• **WHAT THE EXERCISE ASKS**: Go through the entries below and return every line that contains "right".

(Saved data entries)

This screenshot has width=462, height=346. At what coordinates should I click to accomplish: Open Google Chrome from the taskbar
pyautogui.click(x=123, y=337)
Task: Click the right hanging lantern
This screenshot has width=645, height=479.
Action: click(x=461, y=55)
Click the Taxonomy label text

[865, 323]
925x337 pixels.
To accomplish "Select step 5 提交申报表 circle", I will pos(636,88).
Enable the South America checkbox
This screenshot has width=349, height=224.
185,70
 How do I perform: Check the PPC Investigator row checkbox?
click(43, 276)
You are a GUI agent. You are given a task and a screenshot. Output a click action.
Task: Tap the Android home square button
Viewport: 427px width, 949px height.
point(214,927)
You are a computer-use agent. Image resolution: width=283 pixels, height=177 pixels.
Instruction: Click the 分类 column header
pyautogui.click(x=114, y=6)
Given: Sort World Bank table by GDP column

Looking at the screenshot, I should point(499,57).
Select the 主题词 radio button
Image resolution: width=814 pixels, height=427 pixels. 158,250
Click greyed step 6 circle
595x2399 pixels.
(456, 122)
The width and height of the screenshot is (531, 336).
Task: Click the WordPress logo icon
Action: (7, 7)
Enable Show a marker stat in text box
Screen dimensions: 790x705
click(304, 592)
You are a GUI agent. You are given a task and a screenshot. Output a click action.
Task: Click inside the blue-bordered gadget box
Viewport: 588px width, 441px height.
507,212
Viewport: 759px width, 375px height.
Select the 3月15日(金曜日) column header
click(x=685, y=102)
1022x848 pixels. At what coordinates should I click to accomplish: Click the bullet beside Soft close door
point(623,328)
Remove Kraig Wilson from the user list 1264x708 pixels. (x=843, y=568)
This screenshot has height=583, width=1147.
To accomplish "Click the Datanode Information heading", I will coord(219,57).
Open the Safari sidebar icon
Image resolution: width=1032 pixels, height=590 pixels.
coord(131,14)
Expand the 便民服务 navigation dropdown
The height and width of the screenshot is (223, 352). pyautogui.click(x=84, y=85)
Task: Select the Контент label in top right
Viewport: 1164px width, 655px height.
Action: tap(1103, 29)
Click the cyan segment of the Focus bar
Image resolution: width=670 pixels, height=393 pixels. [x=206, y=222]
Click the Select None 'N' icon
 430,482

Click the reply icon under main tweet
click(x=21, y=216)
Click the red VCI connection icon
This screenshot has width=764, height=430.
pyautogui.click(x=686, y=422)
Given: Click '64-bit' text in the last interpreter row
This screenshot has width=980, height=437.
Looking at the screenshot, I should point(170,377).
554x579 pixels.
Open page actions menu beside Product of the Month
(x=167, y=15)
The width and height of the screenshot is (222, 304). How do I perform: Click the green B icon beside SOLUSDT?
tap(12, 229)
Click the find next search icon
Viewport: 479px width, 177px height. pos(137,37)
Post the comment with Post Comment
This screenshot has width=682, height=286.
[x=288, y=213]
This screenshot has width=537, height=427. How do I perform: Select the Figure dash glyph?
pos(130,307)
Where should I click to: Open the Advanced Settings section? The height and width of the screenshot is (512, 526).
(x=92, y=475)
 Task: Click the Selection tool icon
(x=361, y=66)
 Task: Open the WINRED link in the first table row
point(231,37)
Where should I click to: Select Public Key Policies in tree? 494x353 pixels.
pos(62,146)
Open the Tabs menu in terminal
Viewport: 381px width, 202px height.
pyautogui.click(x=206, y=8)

• **RESPONSE AREA**:
Task: Click the right hanging lantern
Task: Select the Контент label in top right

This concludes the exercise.